You make a good point but it seems best nowadays to think of each Doctor as an individual. It doesn't matter if the Second Doc killed Ice Warriors in cold blood (heh), it's the FIFTH we're talking about, and he's come to a decision, rightly or wrongly. It seems just like the Doctor needs to relearn magic tricks every regeneration, he needs to recalibrate his moral compass too - Eleven actually tries the "no interference" rule for crying out loud.

I suppose that is valid.

Miles Reid-Lobatto said...

What I took from Warriors of the Deep was a message that apparently I'm a bad person if I think the gift of life is even worth fighting for.

But that isn't the 'message', if indeed there is a message at all. Because everyone on board the Sea Base is fighting in one way or another to survive. It's just that the Doctor is trying desperately to use an alternative to a pointless gun battle and to find a better way. Each time he's met the Silurians and the Sea Devils, he's tried and failed miserably to find common ground. Only this time both sides are more on a war-footing than ever before and thus any chance to create a peaceful dialogue was long destroyed before he even really got there.

And on the case made long ago that the humans could have been unwilling draftees. Why would any government or military worth their salt put draftees in charge of a nuclear deterrent where the safety of the world is in their hands? Japanese Anime such as Mobile Suit Gundam not withstanding. Since none of the base crew ever say 'I'm only a draftee' or 'I'm not even supposed to be here today!' It's just as likely they're all pumped up on G.I Joe and Patriotism and thus believe in the Manifest Destiny of Democracy.

It's just as plausible.

Youth of Australia said...

I don't recall it killing the coma patients (if that's the twelve you mean), I remember there was a cutaway hint that it killed the nurse (oh so it must have killed everyone else in the room) but that was after the Doctor had caused it to panic by nearly exposing it.
Well, it did. I've got the Season Five Companion mag, and that's what it did. Slaughtered the lot of them.

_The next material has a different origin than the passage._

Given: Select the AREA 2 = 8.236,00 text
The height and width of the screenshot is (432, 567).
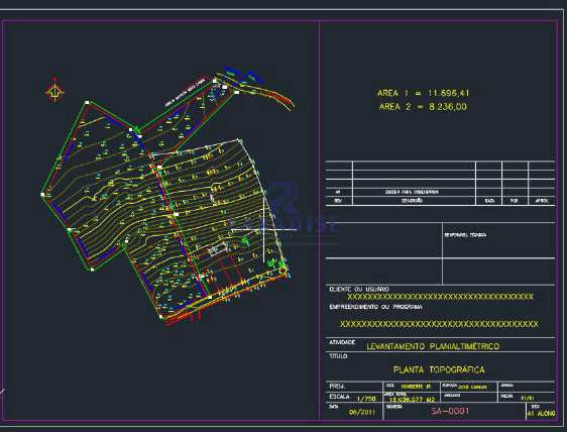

It wasn't Prisoner Zero that was going to destroy the planet, it was the Atraxi, if Prisoner Zero didn't surrender, which to me hinted that the Atraxi were fascists and their justice couldn't be just taken at their word.
I'm not defending the Atraxi, but Prisoner Zero was willing to let the whole Earth be destroyed than surrender. It had TWELVE YEARS and never even tried to escape the Earth, never tried to get the Doctor on side even though it knew he was, and just tried to kill everyone it met even though there was no way they could communicate with the Atraxi.

Prisoner Zero had lived in Amy's house all that time without harming her, how bad could it be?
It was willing to kill her in cold blood the moment she saw it. It was also going to kill her again at the hospital along with Rory. Just because a serial killer goes for a week without murdering people doesn't mean they're harmless all of a sudden.

That might indeed be why Warriors of the Deep gets to me so, because like a lot of the early 80's period it's tone is so serious and the Doctor seems to mean every word of what he says, with little of the reassuring spontaneous levity you mention here.
Fair enough. The guard with bad breath wasn't in the same league, though the Myrka's hand jiving always raised a smile for me.

which makes the show feel like it's walked a dead-end with seriously no way back.
Nah, it only reaches THAT point in Resurrection of the Daleks.